AVAILABLE DATA below:

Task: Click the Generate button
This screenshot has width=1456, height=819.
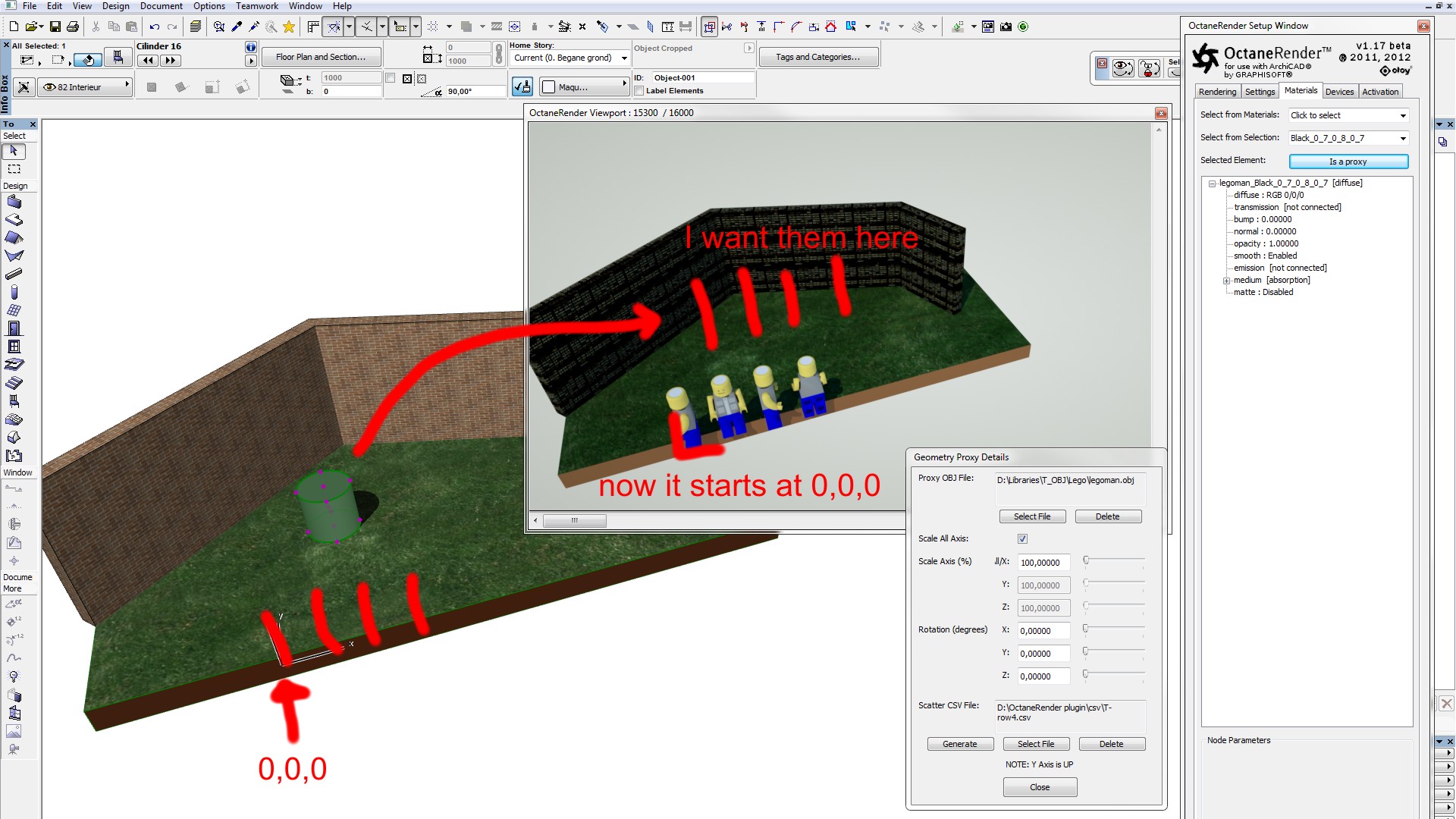Action: click(x=959, y=744)
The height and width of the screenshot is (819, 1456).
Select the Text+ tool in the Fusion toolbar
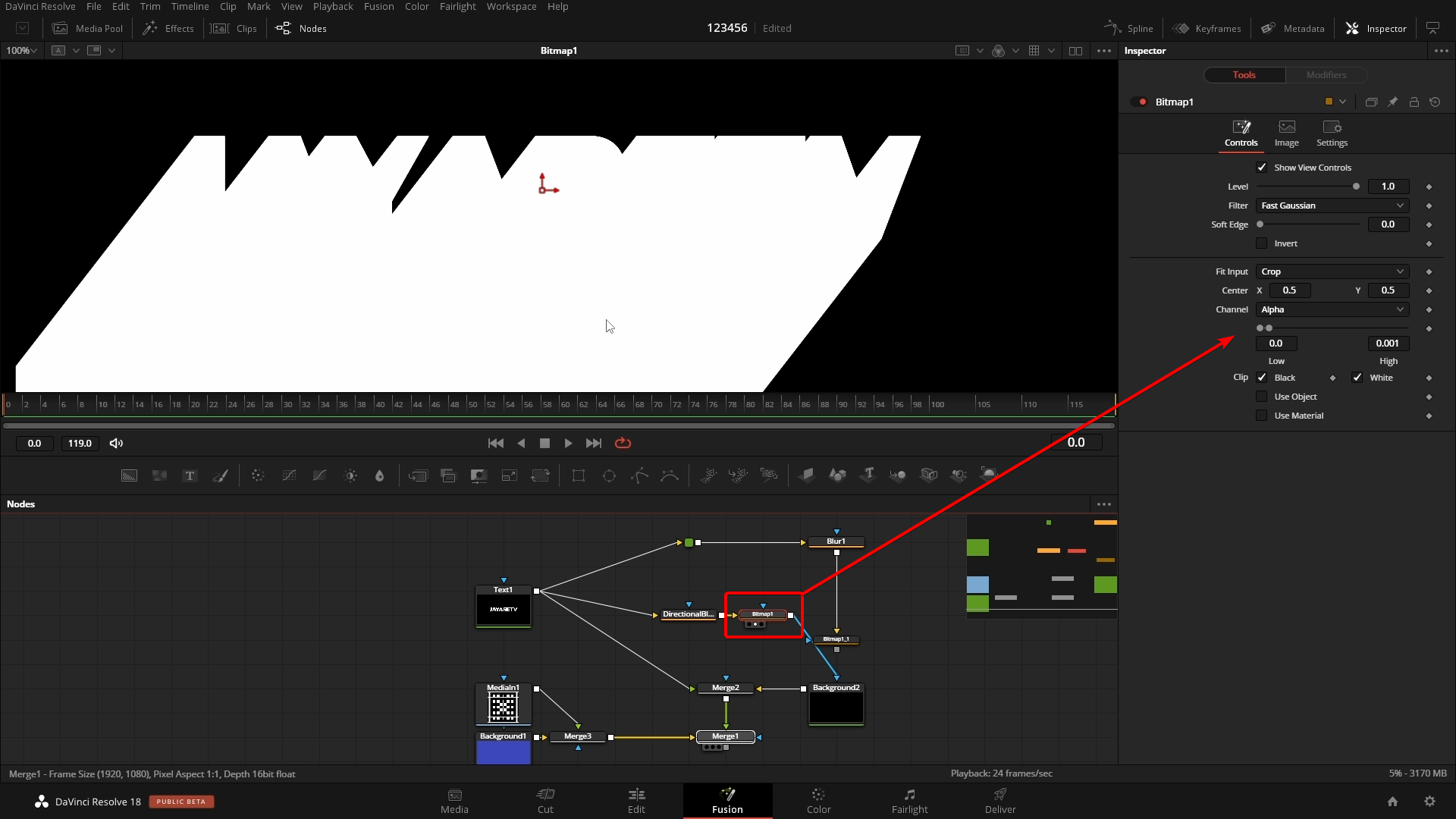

End of AVAILABLE DATA.

_ASSIGNED TASK_
Apart from the pictures, every line above must be printed exactly.

_SOLUTION FOR THIS PROBLEM_
Task: Click the Generate button
This screenshot has width=1456, height=819.
Action: click(x=959, y=744)
The height and width of the screenshot is (819, 1456).
Select the Text+ tool in the Fusion toolbar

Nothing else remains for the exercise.